● Exercise description:
Copy the records exactly as they appear, from the line with "You are a computer-use" through the end of the records, and leave out the pictures.

● Supplied material:

-- BEGIN --

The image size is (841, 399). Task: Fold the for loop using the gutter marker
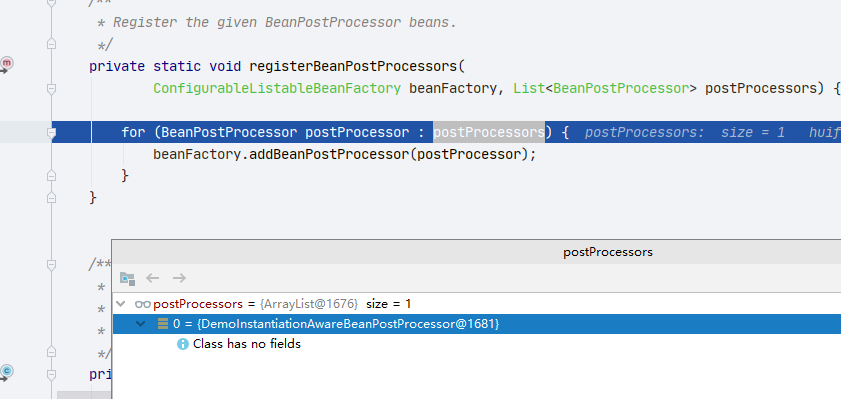coord(51,132)
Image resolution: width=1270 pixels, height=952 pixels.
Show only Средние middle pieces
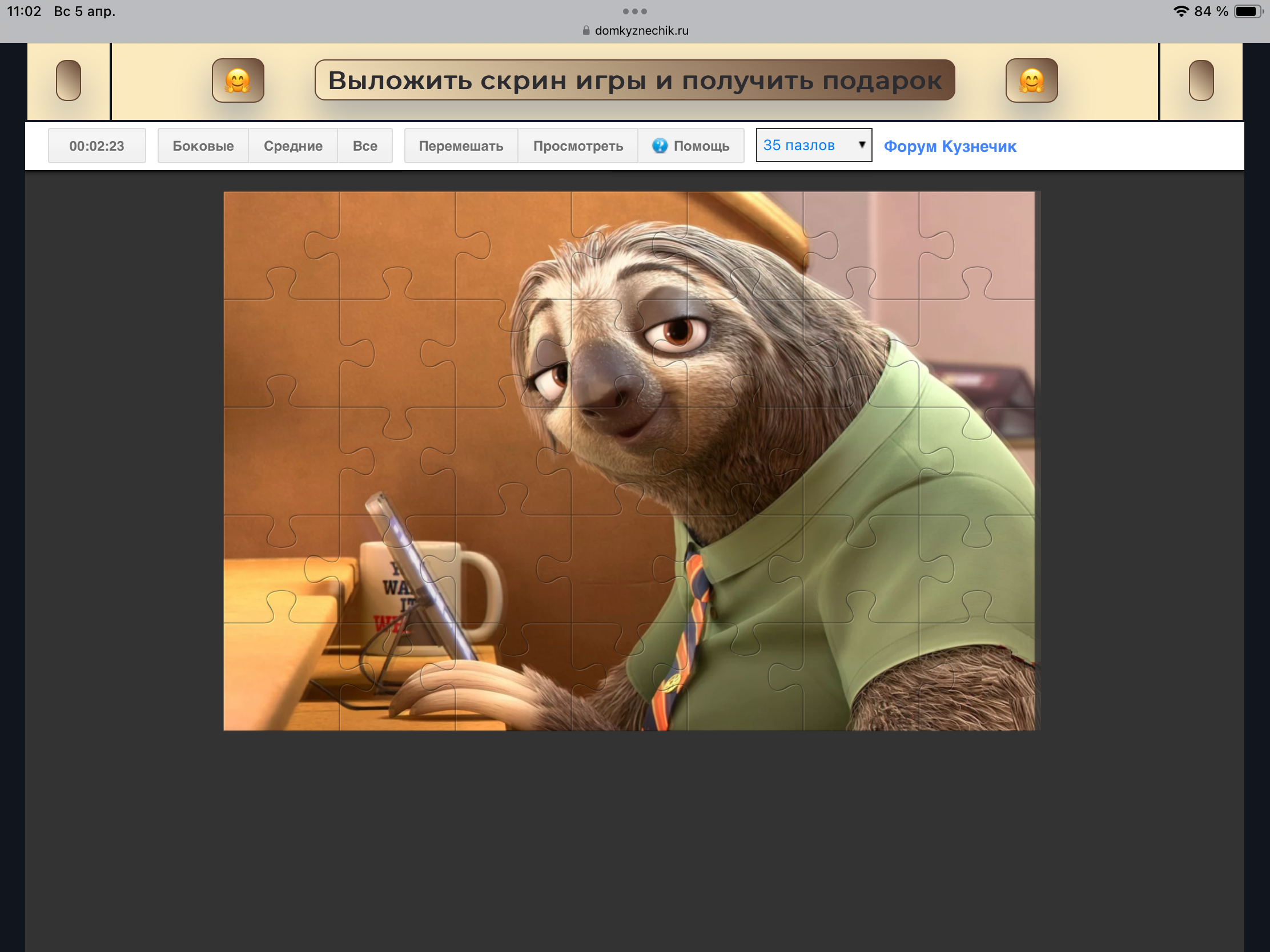(x=293, y=146)
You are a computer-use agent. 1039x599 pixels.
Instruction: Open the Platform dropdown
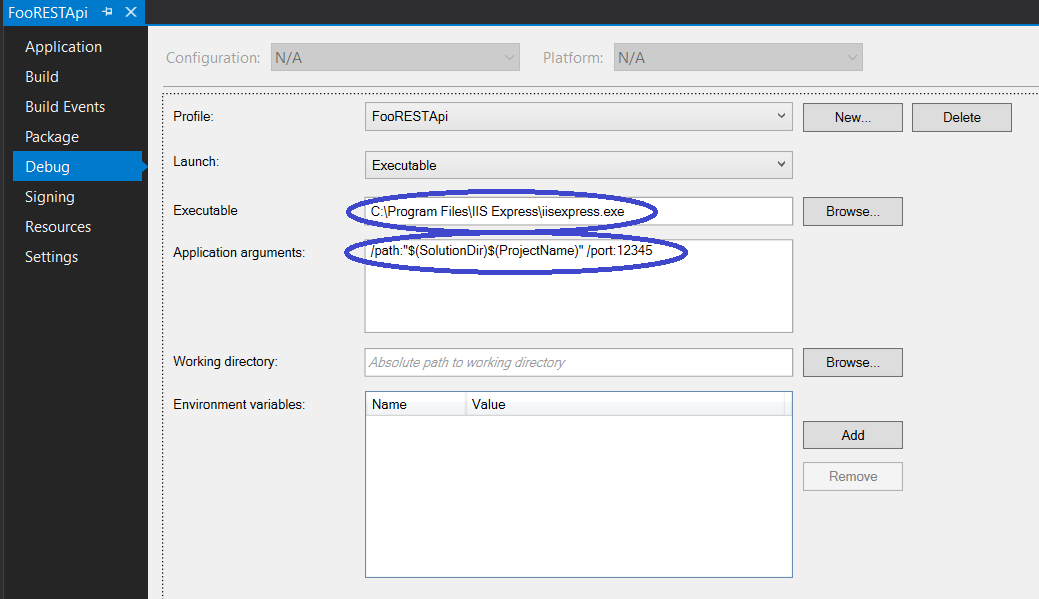[849, 57]
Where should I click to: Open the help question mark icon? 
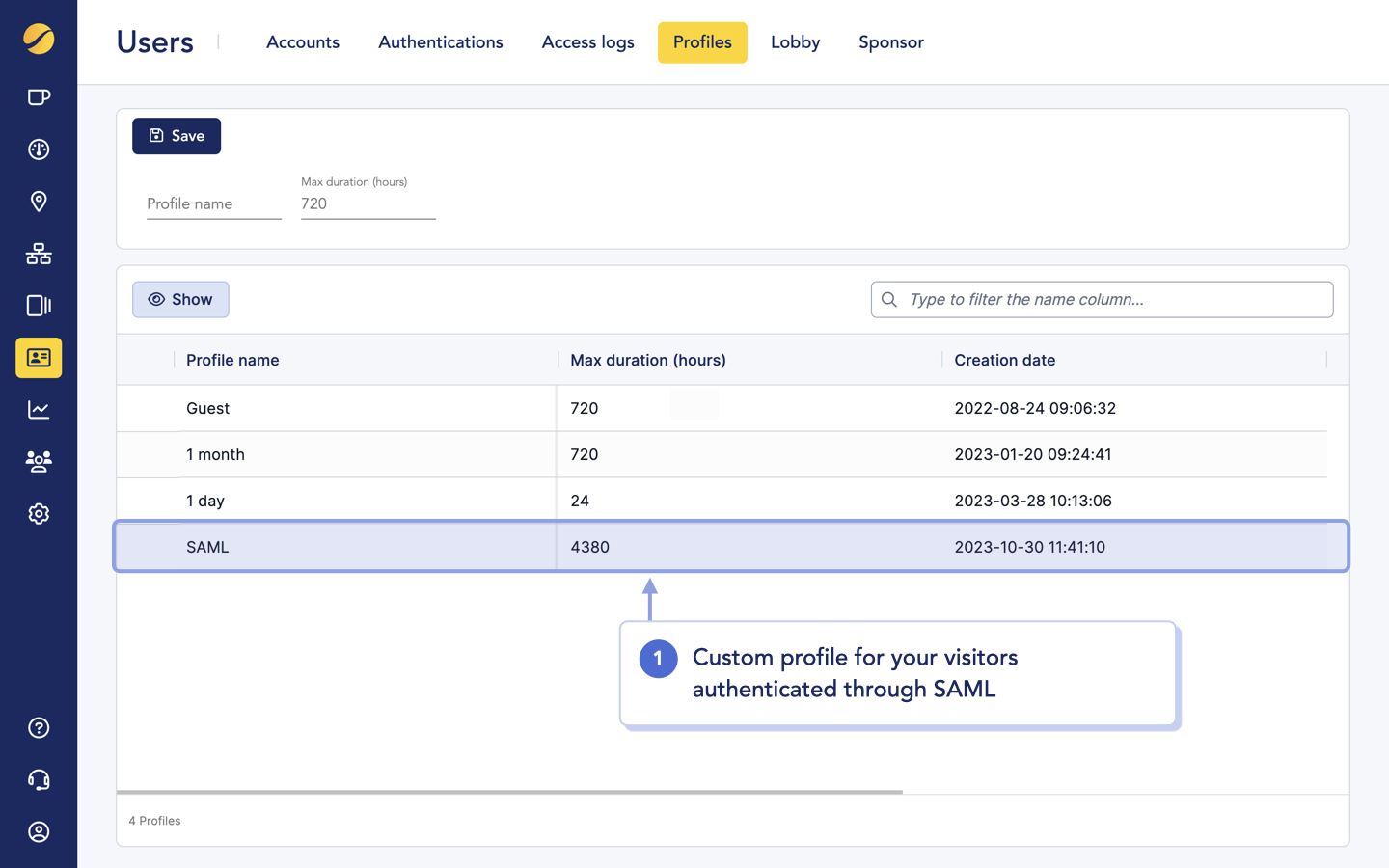click(x=39, y=727)
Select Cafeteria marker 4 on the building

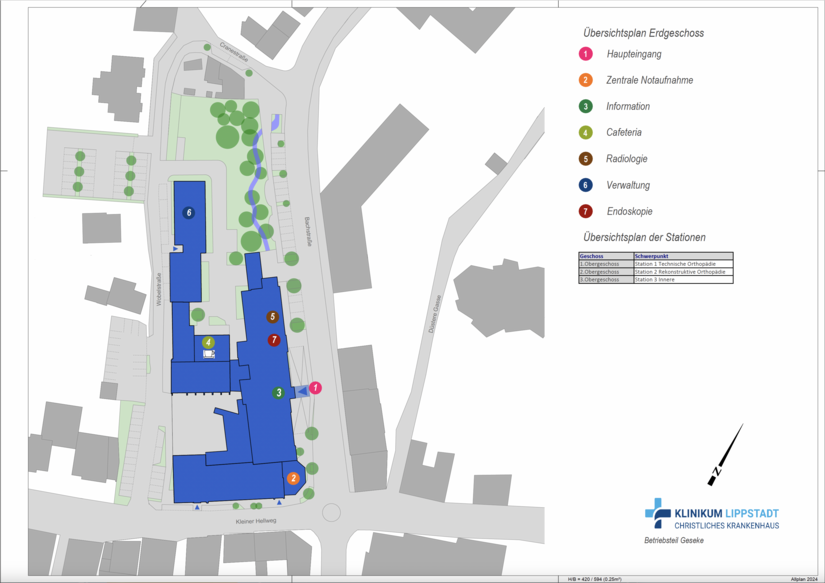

-- END --

● Problem solution:
You are a computer-use agent. 1039x599 pixels.
Instruction: Open the Platform dropdown
[849, 57]
Where should I click to: Open the help question mark icon? 
click(x=39, y=727)
Select Cafeteria marker 4 on the building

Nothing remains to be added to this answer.